Background-Accumulating evidence suggests that the local synthesis of endotheIin-1 (ET-1) plays a role in the development of heart failure in vivo. We investigated the role of endothelin-converting enzyme-1 (ECE-1), which mediates the conversion of big ET-1 to mature ET-1, in the development of alpha(1)-adrenergic-stimulated hypertrophy in cultured neonatal rat cardiac myocytes. Methods and Results-Phenylephrine (PE) induced the expression of ET-1 in rat cardiac myocytes and accelerated the conversion of big ET-1 to ET-1. The ECE-1 mRNA levels were markedly increased 3 hours after PE stimulation (3.6-fold compared with saline stimulation, P<0.005). A specific ECE-1 antagonist, FR901533, inhibited the PE-stimulated increase in protein synthesis rate by 45% (P<0.05).

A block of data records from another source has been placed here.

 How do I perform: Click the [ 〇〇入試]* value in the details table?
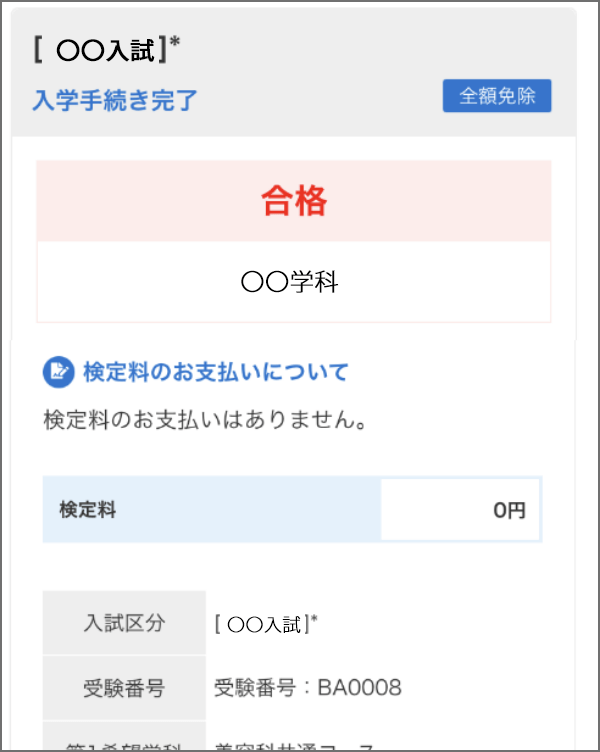[x=266, y=624]
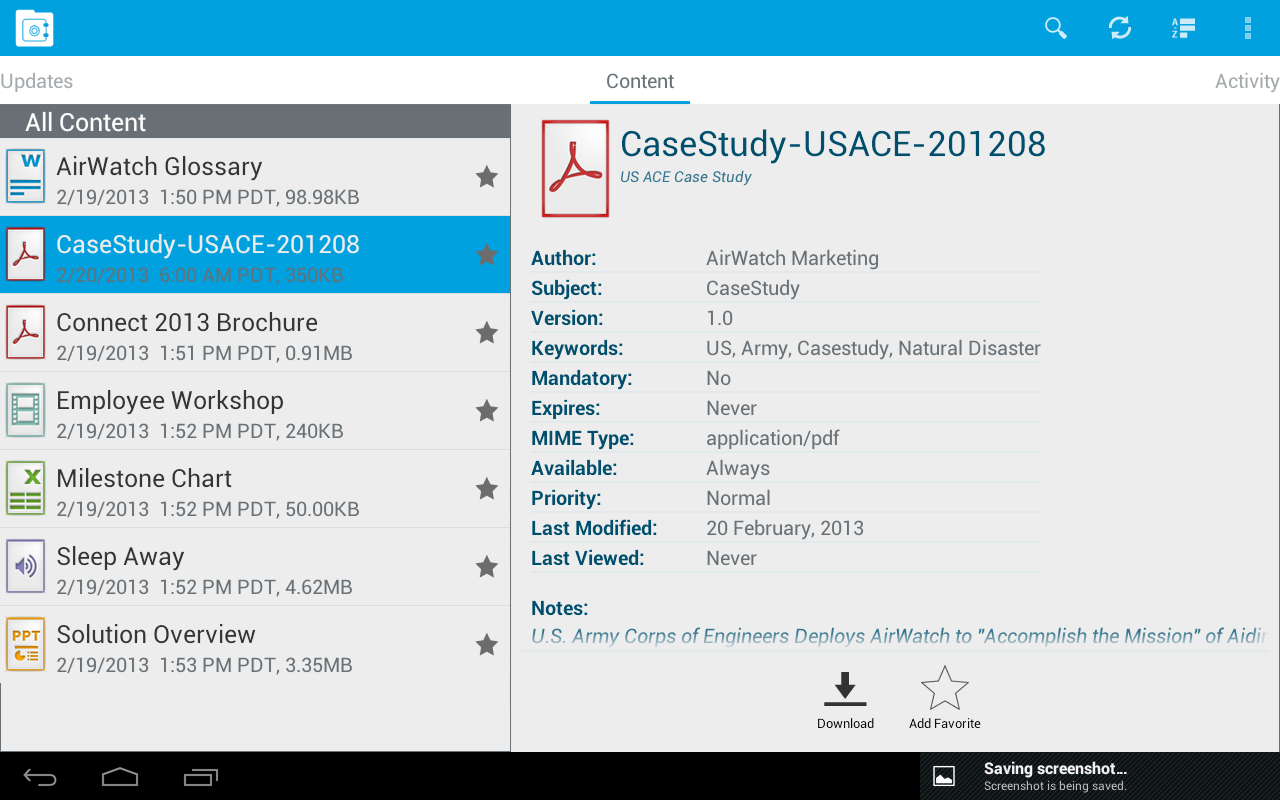The width and height of the screenshot is (1280, 800).
Task: Toggle favorite star on AirWatch Glossary
Action: pos(487,176)
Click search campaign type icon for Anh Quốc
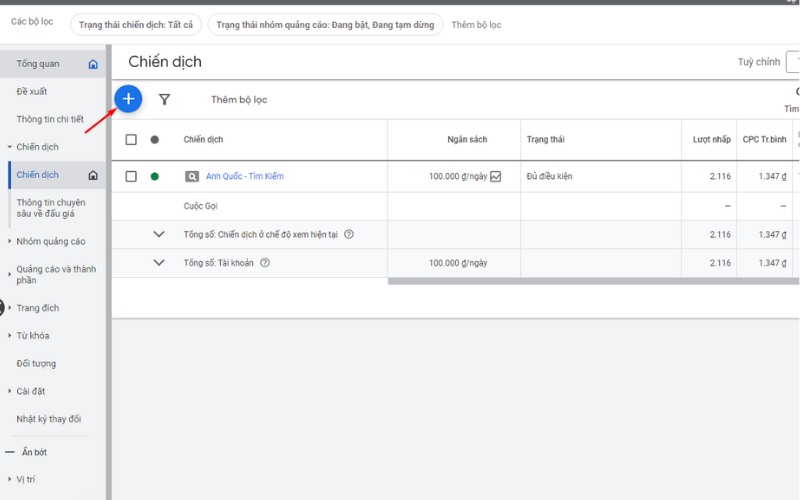The image size is (800, 500). point(192,177)
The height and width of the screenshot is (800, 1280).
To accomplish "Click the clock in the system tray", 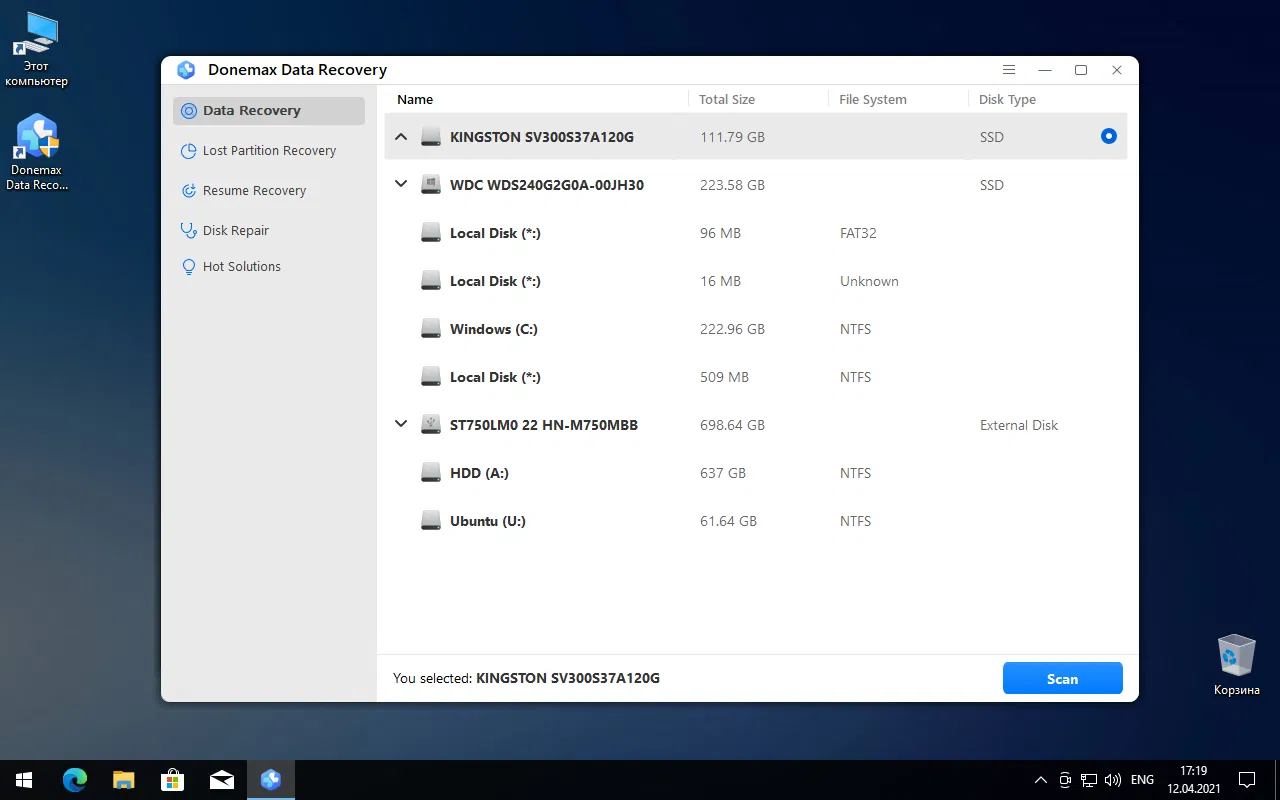I will tap(1192, 780).
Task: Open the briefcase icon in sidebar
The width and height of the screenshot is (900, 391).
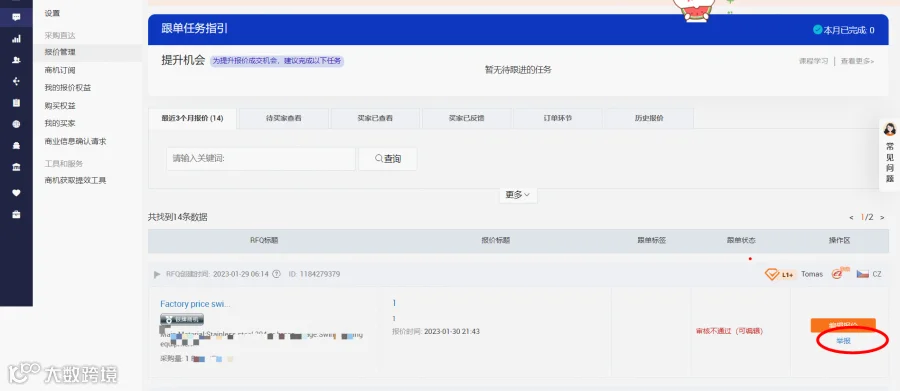Action: pos(16,214)
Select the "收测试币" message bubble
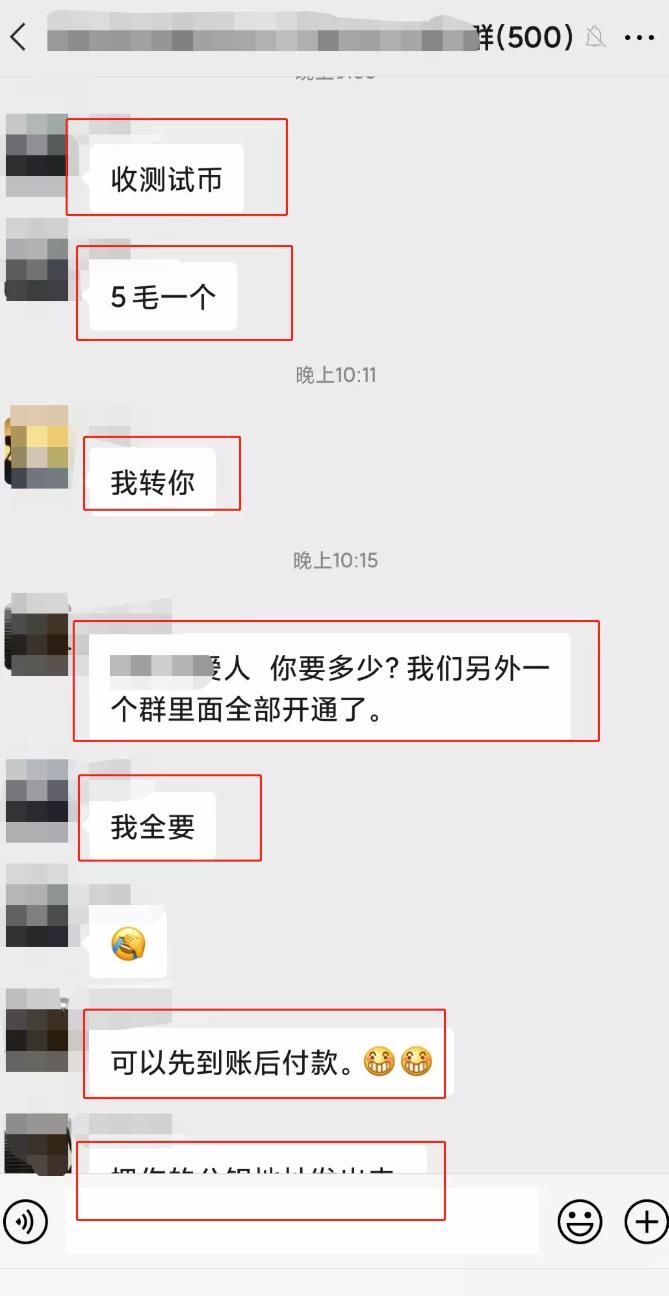669x1296 pixels. click(167, 179)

As genetic markers for the hypertrophic response, FR901533 inhibited the PE-stimulated transcriptional activities of the 3.5-kb beta-myosin heavy chain promoter by 79% (P<0.01) but did not affect that of- the 3.4-kb atrial natriuretic factor (ANF) promoter. In Bio14.6 Syrian cardiomyopathic hamsters, ventricular ET-1 and ANF mRNA levels did not correlate at 2 different stages. Conclusions-ET-1-independent pathways may mediate activation of the ANF gene program in ventricular myocytes both in vitro and in vivo. These results also indicate that the conversion of big ET-1 to ET-1 in rat cardiac myocytes is required for the development of alpha(1)-adrenergic-stimulated hypertrophy and beta-myosin heavy chain gene transcription.